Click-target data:
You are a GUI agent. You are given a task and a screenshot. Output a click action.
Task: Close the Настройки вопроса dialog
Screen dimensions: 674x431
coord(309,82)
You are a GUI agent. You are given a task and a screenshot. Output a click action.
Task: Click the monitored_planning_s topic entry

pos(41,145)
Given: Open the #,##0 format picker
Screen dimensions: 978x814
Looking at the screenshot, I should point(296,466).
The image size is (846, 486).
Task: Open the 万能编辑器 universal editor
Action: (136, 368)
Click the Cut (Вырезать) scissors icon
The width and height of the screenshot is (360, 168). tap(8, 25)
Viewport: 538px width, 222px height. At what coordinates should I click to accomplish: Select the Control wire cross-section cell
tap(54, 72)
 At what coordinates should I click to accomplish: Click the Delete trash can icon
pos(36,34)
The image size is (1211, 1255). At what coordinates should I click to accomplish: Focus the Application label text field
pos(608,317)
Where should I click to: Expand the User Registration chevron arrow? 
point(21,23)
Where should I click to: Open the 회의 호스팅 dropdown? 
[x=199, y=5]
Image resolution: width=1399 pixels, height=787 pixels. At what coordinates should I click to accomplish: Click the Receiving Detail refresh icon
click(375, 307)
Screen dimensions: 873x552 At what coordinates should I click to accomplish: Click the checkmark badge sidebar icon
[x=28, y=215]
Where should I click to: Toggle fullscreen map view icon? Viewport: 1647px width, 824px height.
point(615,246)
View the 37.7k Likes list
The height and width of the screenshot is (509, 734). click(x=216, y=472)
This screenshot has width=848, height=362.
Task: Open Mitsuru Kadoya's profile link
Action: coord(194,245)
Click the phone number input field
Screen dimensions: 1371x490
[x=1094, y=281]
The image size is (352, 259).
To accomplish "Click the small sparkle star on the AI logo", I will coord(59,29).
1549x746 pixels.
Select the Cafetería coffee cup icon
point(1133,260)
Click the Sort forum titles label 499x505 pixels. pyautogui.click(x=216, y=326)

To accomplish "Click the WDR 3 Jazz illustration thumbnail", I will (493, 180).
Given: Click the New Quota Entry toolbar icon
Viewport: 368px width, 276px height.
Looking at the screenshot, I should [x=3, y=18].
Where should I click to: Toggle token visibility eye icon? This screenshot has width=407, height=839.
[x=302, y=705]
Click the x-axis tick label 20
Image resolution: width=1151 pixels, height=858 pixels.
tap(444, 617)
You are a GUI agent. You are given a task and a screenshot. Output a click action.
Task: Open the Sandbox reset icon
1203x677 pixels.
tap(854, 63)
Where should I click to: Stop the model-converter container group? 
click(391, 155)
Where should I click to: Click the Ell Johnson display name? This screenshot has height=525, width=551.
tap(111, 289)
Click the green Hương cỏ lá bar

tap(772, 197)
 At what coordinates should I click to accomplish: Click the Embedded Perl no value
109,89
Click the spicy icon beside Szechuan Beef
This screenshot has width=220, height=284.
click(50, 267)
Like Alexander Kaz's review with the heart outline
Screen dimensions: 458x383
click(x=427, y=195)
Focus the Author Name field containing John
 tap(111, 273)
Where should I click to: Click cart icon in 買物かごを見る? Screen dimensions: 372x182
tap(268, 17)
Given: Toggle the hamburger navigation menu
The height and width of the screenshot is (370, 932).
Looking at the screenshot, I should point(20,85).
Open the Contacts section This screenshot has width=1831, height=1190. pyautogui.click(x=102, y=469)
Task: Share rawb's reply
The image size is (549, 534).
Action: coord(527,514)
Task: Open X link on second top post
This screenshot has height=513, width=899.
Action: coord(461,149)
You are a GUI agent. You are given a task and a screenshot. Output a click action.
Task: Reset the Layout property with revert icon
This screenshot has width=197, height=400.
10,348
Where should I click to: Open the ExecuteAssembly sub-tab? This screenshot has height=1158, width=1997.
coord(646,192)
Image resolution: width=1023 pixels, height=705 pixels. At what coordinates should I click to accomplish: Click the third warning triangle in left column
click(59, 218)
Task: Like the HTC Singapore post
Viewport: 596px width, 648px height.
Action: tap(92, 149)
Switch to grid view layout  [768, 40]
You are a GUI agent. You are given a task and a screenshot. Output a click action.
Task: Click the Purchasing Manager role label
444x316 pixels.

**GIVEN REQUEST**
Which lines in the items above contain the word "Toggle"? Select each of them and copy it out in full.

**EXERCISE OUTPUT**
Where should I click to: Toggle fullscreen map view icon? Viewport: 1647px width, 824px height.
Where should I click to: Toggle token visibility eye icon? This screenshot has width=407, height=839.
Given: Toggle the hamburger navigation menu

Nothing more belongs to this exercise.